Identificación del posible mecanismo de acción en la interacción del efecto antinociceptivo de la combinación DHA-Naproxeno

• Autores: Arlette Guadalupe Arroyo Lira
• Directores de la Tesis: Aracely Evangelina Chávez Piña (dir. tes.)
• Lectura: En la Instituto Politécnico Nacional (IPN) ( México ) en 2017
• Idioma: español
• Enlaces
  • Tesis en acceso abierto en: rdcb.cbg.ipn.mx
• Resumen
  • español

    El uso de combinaciones en el manejo del dolor es una práctica ampliamente usada en la clínica. Los principales objetivos del uso de combinaciones es disminuir los efectos no deseados aumentando o por lo menos manteniendo el efecto terapéutico cuando se combinan dos fármacos con el mismo efecto analgésico, de tal forma que se usen dosis menores, esto debido a que cuando dos fármacos con un mismo efecto terapéutico son coadministrados pueden producir interacciones farmacocinéticas o farmacodinámicas, que finalmente se reflejaran en el efecto terapéutico.

    Es bien sabido que las combinaciones de analgésicos de eficacia probada con productos naturales pueden producir un efecto analgésico sumativo o potenciador con menores dosis de los fármacos aplicados de forma individual.

    Los antiinflamatorios no esteroideos (AINEs) y los opioides son los fármacos recomendados en el tratamiento del dolor, sin embargo, los efectos adversos que estos inducen limitan su uso de forma prolongada en enfermedades crónico-degenerativas que producen dolor.

    El presente trabajo genera conocimiento acerca de las interacciones farmacocinéticas y farmacodinámicas en el efecto antinociceptivo de la administración sistémica y local de la combinación DHA-naproxeno. Del presente trabajo se proponen los posibles mecanismos implicados en dichas interacciones, así como la seguridad gástrica de la combinación.
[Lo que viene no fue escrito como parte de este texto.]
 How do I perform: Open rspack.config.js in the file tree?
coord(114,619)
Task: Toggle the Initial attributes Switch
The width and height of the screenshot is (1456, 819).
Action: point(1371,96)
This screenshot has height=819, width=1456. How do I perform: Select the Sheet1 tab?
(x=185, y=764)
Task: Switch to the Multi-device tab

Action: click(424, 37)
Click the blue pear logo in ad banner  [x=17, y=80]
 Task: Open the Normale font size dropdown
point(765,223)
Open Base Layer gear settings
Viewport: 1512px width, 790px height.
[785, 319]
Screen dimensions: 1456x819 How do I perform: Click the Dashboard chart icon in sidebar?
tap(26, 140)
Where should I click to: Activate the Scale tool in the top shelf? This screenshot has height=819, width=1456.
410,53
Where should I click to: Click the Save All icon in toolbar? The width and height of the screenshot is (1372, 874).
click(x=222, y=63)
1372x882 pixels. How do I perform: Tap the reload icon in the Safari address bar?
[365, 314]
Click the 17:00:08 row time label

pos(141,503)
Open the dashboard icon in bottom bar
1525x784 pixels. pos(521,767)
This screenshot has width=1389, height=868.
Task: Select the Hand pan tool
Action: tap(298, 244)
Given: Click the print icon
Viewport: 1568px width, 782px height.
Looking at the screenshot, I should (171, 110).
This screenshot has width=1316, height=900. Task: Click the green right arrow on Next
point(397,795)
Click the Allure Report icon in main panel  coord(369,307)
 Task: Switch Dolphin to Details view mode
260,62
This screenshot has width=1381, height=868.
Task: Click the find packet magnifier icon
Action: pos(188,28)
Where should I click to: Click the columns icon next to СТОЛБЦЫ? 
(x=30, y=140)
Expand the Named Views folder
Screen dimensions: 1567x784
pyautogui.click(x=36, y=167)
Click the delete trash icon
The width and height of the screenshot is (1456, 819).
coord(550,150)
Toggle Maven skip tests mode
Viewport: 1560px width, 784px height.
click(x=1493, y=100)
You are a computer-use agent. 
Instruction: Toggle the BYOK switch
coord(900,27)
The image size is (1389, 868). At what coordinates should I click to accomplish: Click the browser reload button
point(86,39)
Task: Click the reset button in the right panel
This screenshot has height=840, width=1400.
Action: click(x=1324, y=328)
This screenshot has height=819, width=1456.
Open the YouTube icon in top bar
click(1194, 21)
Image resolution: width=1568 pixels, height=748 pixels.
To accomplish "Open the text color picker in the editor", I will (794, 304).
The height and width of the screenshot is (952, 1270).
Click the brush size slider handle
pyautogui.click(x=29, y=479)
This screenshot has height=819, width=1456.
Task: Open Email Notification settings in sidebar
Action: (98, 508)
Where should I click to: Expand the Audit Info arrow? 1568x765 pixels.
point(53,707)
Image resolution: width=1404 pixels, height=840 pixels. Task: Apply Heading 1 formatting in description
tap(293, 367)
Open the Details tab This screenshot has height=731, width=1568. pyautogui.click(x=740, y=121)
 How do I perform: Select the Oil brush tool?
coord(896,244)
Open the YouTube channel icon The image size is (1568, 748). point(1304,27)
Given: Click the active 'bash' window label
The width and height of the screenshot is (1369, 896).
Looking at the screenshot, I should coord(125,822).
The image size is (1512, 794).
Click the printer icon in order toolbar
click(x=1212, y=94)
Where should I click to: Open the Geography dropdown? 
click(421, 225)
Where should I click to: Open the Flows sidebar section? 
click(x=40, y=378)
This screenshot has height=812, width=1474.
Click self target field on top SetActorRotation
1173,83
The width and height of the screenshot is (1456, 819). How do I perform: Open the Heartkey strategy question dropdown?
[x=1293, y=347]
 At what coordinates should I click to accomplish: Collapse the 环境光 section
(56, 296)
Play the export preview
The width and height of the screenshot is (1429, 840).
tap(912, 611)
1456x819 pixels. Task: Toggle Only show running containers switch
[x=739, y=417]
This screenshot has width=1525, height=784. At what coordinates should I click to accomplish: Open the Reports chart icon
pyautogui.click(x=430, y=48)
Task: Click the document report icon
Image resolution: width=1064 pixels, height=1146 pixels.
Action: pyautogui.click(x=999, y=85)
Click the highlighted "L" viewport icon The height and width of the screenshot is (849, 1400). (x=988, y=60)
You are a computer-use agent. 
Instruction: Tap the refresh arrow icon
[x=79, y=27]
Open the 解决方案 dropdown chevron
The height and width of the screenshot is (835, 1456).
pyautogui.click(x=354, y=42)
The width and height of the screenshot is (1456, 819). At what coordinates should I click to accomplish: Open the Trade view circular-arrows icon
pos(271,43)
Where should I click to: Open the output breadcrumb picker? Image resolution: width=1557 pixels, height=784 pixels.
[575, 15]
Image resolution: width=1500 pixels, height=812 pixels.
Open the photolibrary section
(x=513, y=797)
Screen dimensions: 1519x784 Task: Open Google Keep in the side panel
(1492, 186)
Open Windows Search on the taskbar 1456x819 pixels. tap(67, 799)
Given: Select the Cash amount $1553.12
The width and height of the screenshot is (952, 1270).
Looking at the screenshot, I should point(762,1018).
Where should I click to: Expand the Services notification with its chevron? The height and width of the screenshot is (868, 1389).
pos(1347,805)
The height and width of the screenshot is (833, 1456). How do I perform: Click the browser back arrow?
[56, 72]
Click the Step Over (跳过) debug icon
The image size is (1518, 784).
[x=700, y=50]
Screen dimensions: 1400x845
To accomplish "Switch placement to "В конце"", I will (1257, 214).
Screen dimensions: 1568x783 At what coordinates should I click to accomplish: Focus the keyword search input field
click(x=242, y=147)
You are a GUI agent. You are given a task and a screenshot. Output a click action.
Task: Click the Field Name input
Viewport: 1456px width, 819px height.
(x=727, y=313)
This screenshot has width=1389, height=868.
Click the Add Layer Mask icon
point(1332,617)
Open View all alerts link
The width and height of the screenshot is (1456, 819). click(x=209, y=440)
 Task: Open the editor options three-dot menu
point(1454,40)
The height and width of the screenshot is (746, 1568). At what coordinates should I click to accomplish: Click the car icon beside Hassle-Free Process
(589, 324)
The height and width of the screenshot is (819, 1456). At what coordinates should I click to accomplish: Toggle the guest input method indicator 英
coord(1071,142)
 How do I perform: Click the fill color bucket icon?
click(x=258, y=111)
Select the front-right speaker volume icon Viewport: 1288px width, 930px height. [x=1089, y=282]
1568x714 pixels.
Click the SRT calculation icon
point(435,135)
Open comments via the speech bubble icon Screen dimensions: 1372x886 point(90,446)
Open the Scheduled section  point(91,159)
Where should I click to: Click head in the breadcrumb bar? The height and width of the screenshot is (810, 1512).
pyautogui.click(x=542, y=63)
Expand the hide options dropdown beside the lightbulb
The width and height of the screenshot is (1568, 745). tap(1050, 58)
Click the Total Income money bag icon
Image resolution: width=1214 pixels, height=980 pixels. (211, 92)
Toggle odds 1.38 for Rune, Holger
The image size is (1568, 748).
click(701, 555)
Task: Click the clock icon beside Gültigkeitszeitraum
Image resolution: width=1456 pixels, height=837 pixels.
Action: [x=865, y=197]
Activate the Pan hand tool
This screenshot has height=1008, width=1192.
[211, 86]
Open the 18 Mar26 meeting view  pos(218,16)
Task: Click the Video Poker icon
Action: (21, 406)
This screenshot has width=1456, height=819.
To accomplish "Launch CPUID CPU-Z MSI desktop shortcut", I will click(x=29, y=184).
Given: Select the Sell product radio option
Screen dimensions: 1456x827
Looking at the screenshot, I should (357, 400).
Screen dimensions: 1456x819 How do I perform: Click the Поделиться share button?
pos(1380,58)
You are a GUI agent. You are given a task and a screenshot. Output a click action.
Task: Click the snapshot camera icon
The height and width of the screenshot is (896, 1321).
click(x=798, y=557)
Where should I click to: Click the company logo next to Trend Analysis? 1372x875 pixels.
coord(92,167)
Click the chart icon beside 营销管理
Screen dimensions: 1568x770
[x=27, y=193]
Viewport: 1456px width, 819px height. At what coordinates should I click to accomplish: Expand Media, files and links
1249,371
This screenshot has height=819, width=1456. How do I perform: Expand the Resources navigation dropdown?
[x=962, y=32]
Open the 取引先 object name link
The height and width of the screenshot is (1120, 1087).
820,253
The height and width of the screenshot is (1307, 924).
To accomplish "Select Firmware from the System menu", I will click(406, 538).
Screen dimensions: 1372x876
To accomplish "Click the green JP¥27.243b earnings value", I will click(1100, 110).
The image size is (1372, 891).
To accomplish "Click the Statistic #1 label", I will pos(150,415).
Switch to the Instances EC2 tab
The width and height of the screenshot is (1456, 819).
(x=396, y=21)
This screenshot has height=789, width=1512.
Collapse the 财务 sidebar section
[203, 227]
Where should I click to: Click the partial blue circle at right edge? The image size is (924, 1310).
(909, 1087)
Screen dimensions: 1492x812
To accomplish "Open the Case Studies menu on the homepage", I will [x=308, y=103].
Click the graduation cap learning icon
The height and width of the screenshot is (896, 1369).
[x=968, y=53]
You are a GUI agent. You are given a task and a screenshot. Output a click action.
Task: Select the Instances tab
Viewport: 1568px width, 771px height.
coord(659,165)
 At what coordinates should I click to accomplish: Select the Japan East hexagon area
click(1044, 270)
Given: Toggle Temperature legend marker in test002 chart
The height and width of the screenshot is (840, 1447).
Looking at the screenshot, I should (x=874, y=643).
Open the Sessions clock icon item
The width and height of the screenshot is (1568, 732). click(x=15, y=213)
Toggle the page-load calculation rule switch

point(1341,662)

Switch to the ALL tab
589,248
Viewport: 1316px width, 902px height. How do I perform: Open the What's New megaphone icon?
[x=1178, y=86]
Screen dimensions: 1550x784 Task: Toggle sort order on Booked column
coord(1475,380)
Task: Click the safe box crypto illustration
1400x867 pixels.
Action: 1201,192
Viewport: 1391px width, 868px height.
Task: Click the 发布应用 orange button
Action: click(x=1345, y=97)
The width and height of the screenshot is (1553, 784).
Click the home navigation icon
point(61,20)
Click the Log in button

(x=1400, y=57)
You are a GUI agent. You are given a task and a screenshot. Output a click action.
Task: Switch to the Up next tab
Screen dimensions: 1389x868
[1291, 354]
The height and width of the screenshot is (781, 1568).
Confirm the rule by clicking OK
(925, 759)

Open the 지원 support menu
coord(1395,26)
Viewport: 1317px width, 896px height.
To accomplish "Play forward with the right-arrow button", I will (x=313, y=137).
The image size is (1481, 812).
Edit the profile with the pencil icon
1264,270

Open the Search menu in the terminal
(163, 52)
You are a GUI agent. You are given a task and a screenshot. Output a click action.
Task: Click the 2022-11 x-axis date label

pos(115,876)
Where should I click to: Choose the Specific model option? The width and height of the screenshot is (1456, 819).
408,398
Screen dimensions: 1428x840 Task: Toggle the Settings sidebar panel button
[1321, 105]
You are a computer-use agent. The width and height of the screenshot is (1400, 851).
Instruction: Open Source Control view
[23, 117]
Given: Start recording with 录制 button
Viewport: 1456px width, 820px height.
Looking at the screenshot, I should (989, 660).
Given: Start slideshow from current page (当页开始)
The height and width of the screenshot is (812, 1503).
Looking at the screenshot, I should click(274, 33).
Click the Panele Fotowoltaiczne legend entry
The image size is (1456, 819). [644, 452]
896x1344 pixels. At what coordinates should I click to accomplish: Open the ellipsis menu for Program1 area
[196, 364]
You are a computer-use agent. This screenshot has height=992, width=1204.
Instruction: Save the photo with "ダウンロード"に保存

    Los resultados obtenidos muestran que en la combinación DHA y naproxeno se genera super-aditividad (1:3, administración sistémica y local), aditividad (1:1, administración local) y la sub-aditividad (3:1, administración sistémica y local; 1:1 administración sistémica). Además, la administración del DHA modifica el perfil farmacocinético del naproxeno, siendo evidente un incremento en el ABC0-t del naproxeno cuando este se coadministra con DHA (1:3, DHA-naproxeno); correlacionando este incremento con el efecto antinociceptivo super-aditivo.

    En cuanto a los efectos adversos se demostró que la combinación DHA-naproxeno posee seguridad gástrica.

  • English

    Drug combination is a widespread pharmacological practice in the management of pain. The main therapeutic goals of combinations of analgesic agents are improving efficacy without increasing adverse effects or decreasing adverse effects without losing of efficacy administered lower doses of each agent and, at the same time consider that pharmacokinetic and pharmacodynamic interactions could occur and like a consequence of these the final therapeutic effect could be modified. It is well known that combining analgesics of proven efficacy (i. e. NSAIDs) and natural products (i. e. DHA) interaction (additive or super-additive) could occur and the improvement of the therapeutic effect could be observed. Non-steroidal anti-inflammatory drugs (NSAIDs) and opioids analgesics are commonly used for pain relieve. However, the prescribing of these is accompanied of significant adverse effects limiting their use specially in chronic-degenerative diseases. This work stablishes the knowledge about the pharmacodynamic and pharmacokinetic interactions in the antinociceptive effect between DHA and naproxen, as well as a proposal of the mechanisms of action implicated and the gastric safety resulting of the systemic and local administration of this combination compared with the sole administration of naproxen. Our results show that pharmacodynamic interaction of DHA-naproxen combination was super-additive (1:3, systemic and local administration), additive (1:1, local administration) and sub-additive (1:1, systemic administration; 3:1, systemic and local administration). Furthermore, supra-additive interaction may be due to pharmacokinetic interactions. In the present study, the oral administration of DHA increased the naproxen AUC0-t suggesting that a modification in the bioavailability of naproxen correlates with supra-additive antinociceptive effect of the oral DHA-naproxen (1:3) combination. Finally, our data indicated that DHA-naproxen combination induce gastric safety.